Open SergeyTokarevHYS opened 1 year ago

SergeyTokarevHYS commented 1 year ago

I try to pass the arguments that are listed in the documentation, but I get nowhere.

handler = StdOutCallbackHandler() llm = CTransformers(model='TheBloke/MPT-7B-Instruct-GGML',model_file='mpt-7b-instruct.ggmlv3.q4_0.bin' , model_type='mpt',config={"stream":True, "max_new_tokens":256, "threads":6}, callbacks=[StreamingStdOutCallbackHandler()] ) llm(PROMPT_FOR_GENERATION_FORMAT.format(context=content, query=query)) but it looks not working. It does not return a generator. instead it returns a string. The model takes an extremely long time to think before it starts to print and the response speed is about the same as without the stream.

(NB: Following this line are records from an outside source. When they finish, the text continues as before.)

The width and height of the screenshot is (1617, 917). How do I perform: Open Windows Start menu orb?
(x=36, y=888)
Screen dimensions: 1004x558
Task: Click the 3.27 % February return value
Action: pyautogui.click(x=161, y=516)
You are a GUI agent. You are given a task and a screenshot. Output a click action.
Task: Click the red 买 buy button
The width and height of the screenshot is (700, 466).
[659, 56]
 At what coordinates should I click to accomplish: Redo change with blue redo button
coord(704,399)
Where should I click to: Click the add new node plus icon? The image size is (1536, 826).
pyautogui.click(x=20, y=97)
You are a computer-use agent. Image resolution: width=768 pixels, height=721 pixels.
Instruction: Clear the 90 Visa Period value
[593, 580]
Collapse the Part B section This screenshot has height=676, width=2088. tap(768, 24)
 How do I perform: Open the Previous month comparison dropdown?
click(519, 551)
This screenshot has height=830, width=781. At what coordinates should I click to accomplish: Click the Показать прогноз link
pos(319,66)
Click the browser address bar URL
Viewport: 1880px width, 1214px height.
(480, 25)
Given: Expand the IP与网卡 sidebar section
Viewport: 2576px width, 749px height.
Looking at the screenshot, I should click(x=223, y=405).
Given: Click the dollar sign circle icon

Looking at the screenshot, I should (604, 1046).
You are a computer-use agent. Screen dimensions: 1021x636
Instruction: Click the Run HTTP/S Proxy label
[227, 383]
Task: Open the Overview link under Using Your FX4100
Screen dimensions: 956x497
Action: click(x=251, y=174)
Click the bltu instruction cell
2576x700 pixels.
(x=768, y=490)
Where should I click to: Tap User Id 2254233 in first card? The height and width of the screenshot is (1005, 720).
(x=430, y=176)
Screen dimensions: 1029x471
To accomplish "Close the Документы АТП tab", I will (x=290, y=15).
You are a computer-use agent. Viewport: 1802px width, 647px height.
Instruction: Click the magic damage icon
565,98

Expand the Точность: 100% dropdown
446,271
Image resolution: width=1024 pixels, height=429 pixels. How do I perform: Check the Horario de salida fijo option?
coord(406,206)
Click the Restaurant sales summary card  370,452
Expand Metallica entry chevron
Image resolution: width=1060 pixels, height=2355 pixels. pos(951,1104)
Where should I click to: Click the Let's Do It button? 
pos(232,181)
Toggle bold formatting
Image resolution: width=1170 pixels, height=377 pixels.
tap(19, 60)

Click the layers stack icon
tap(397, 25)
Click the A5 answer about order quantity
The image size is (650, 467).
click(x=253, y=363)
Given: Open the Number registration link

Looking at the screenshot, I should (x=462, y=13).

marella commented 1 year ago

LangChain LLMs must return a str (see method signature), so it won't return a generator because other LangChain modules that expect a str will break if they get a generator object. But the callbacks=[StreamingStdOutCallbackHandler()] should work and print text as it gets generated token by token.

There is a stream() method some LLMs have (see this) which returns a generator but this is an experimental feature so I didn't add it to the CTransformers class.

It is possible to get a generator using the core library without LangChain:

from ctransformers import AutoModelForCausalLM

llm = AutoModelForCausalLM.from_pretrained('marella/gpt-2-ggml')

for chunk in llm('AI is going to', stream=True):
    print(chunk, end='', flush=True)

But if you want to use it with only LangChain, I can send a PR to add the stream() method to the CTransformers class in LangChain.